3. Corrupção/Carlos César. Uma das críticas do discurso de Ventura tinha um nome ainda antes de subir ao palco — Carlos César, que no dia antes tinha referido que votar no Chega era “perigoso”. André Ventura criticou Pedro Nuno Santos por manter Carlos César como presidente do PS — aproveitou o embalo para atirar uma farpa a Montenegro dizendo que também mantém Miguel Albuquerque como presidente da mesa do Congresso do PSD —, mas o objetivo era voltar a colar o PS aos “tachos”, com acusações de que César “deve ter a família toda na política”. E confirmou que era “mesmo perigoso” o Chega ganhar porque “os familiares [de Carlos César], um a um, vão perder os tachos que têm”. Ventura foi usando políticos como exemplos do que não quer para o país e foi aproveitando ainda mais os casos dos que entraram na campanha de dedo apontado ao partido que lidera. No fundo, independentemente do nome (e neste caso foi Carlos César), Ventura tem alvos bem definidos e usa-os a seu favor sempre que lhe oferecem a possibilidade.

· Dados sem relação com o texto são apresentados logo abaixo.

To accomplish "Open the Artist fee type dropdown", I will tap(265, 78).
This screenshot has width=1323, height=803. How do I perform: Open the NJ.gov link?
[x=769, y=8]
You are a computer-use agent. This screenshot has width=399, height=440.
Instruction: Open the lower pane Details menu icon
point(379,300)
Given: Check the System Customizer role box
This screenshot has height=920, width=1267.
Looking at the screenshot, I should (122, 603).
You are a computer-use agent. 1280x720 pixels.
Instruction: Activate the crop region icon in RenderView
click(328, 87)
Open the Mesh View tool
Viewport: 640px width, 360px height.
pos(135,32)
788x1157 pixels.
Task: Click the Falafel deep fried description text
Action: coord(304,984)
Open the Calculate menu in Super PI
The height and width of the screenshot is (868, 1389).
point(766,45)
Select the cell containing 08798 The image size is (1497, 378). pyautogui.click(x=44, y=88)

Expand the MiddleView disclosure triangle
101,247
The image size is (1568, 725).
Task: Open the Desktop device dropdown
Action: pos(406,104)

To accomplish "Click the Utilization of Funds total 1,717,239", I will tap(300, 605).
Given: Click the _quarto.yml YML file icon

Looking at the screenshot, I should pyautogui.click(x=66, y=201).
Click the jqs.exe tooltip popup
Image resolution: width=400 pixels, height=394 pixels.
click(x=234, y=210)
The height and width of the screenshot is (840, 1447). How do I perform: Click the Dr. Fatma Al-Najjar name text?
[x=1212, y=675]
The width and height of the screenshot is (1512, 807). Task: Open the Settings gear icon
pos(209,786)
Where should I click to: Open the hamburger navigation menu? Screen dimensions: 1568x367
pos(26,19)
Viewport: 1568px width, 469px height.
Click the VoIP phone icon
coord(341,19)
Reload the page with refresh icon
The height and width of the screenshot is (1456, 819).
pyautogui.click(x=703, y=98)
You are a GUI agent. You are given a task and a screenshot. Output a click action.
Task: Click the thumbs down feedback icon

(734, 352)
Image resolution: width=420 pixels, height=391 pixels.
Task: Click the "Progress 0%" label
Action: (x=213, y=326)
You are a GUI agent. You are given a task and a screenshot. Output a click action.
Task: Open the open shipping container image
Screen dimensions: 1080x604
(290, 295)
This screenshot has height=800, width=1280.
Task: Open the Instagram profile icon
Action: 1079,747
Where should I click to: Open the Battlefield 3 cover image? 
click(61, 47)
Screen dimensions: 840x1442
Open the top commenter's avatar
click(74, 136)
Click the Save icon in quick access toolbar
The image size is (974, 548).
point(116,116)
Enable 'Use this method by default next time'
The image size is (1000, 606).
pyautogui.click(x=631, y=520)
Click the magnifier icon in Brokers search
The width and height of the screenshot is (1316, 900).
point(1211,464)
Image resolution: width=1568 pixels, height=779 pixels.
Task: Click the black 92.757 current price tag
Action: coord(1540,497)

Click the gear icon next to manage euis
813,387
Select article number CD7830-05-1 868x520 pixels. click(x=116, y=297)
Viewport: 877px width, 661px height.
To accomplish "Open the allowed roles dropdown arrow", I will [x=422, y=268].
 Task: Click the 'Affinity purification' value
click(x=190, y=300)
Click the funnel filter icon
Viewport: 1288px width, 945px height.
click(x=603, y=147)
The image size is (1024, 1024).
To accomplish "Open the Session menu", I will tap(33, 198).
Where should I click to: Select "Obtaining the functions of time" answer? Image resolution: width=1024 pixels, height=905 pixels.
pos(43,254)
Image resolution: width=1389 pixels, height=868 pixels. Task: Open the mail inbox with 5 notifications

4. Mortágua/SIC/Global Media. A anotação estava lá, mas ficou fora do discurso que acabou por ser uma grande mixórdia de ataques a PS e PSD e que, ao contrário de outros, nem sequer se focou num tema. Neste caso, tinha claramente apontado falar da SIC e Global Media para recordar o caso da coordenadora do Bloco de Esquerda relativamente ao incumprimento do regime de exclusividade no Parlamento por fazer comentário televisivo (e que não tinha a mesma leitura por escrever no Jornal de Notícias). Apesar de, por esquecimento ou opção, o líder do Chega não ter falado de Mariana Mortágua, já o tinha feito várias vezes antes, até com ofensas desde “mentirosa a burlona” e várias referências ao assunto da avó e do pai. “É a personificação, símbolo e expressão do que é a fraude e burla da extrema-esquerda em Portugal”, chegou a dizer, e, para Ventura, é alguém que sabe que agita os apoiantes que tem à frente, porque Mortágua é uma espécie de ódio de estimação do Chega.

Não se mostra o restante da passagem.